Art. 11.Bij elke steunaanvraag voegt de provinciale zetel van het Agentschap voor Natuur en Bos een schriftelijk advies. Dat advies is onder meer gebaseerd op : 1° de aard van het plantmateriaal;2° het plantverband;3° de boomsoortenkeuze in relatie tot de standplaats;4° de mengingsgraad en de mengingsvorm, afhankelijk van de onderlinge tolerantie van de voorgestelde soorten;5° de verenigbaarheid van de beplanting met een eventueel besluit tot bescherming van een landschap;6° de conformiteit met alle vereiste vergunningen en adviezen, vermeld in artikel 10, derde lid, 12°;7° de instandhouding van de habitats en populaties van wilde dier- en plantensoorten, in het bijzonder in de Vogelrichtlijn-, Habitatrichtlijn- en VEN-gebieden.

Art. 12.De geregistreerde steunaanvraag wordt ter beslissing voorgelegd aan de minister met advies van het Agentschap voor Natuur en Bos. De centrale diensten van het Agentschap voor Natuur en Bos brengen de aanvrager op de hoogte van de toekenning of de weigering van de subsidie. Elke aanvraag wordt binnen drie maanden na de mededeling van het registratienummer afgehandeld.

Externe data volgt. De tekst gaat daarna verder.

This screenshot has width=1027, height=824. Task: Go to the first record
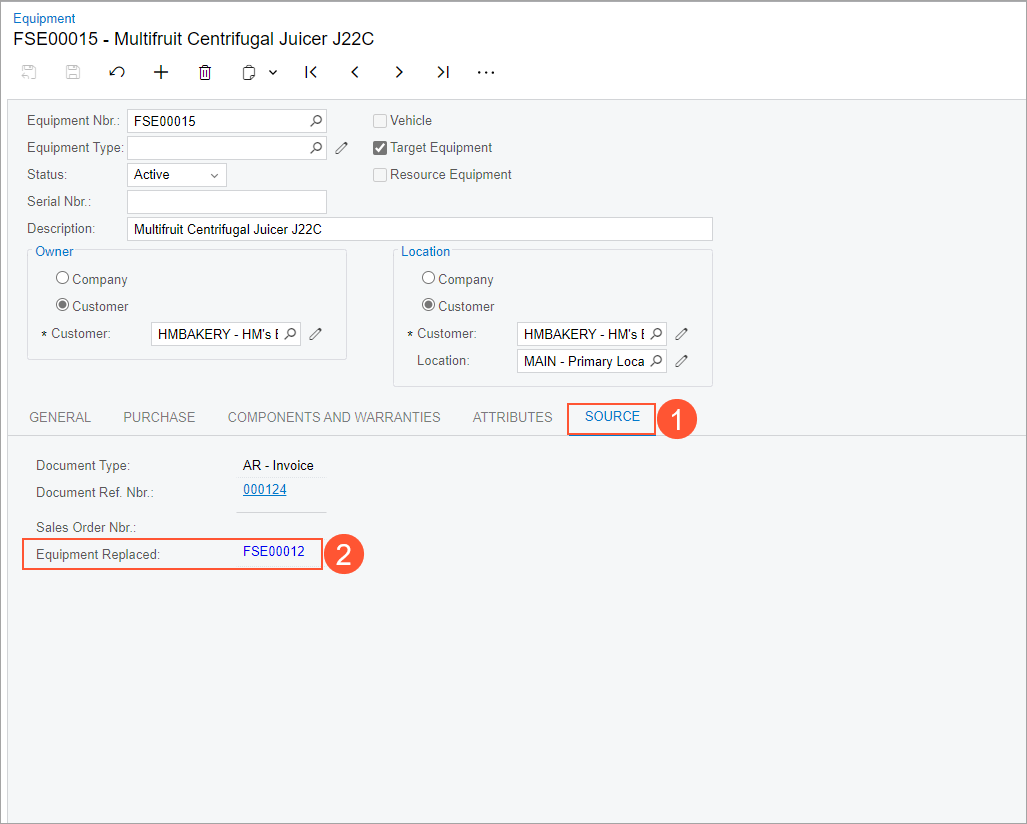click(311, 72)
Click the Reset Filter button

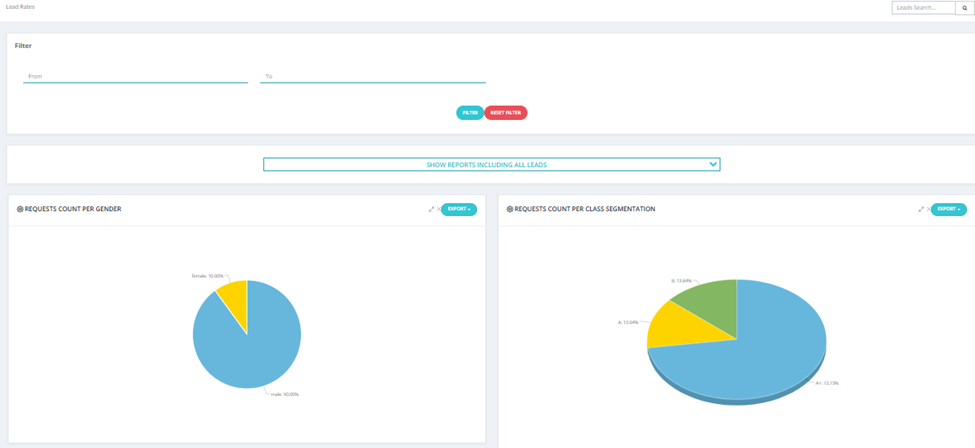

Art. 13.Als planten uit eigen kweek gebruikt worden, worden die planten minstens twee maanden voor de aanvang van de werkzaamheden door het Agentschap voor Natuur en Bos gecontroleerd op herkomst en kwaliteit. De aanvrager moet alle informatie met betrekking tot de herkomst van zaadgoed of stekken ter beschikking te stellen van het Agentschap voor Natuur en Bos. De planten worden gecontroleerd binnen een maand na de ontvangst van de aanvraag tot controle. Zonder de goedkeuring door het Agentschap voor Natuur en Bos van het zelfgekweekte plantsoen kan de uitbetaling van de subsidie geweigerd worden.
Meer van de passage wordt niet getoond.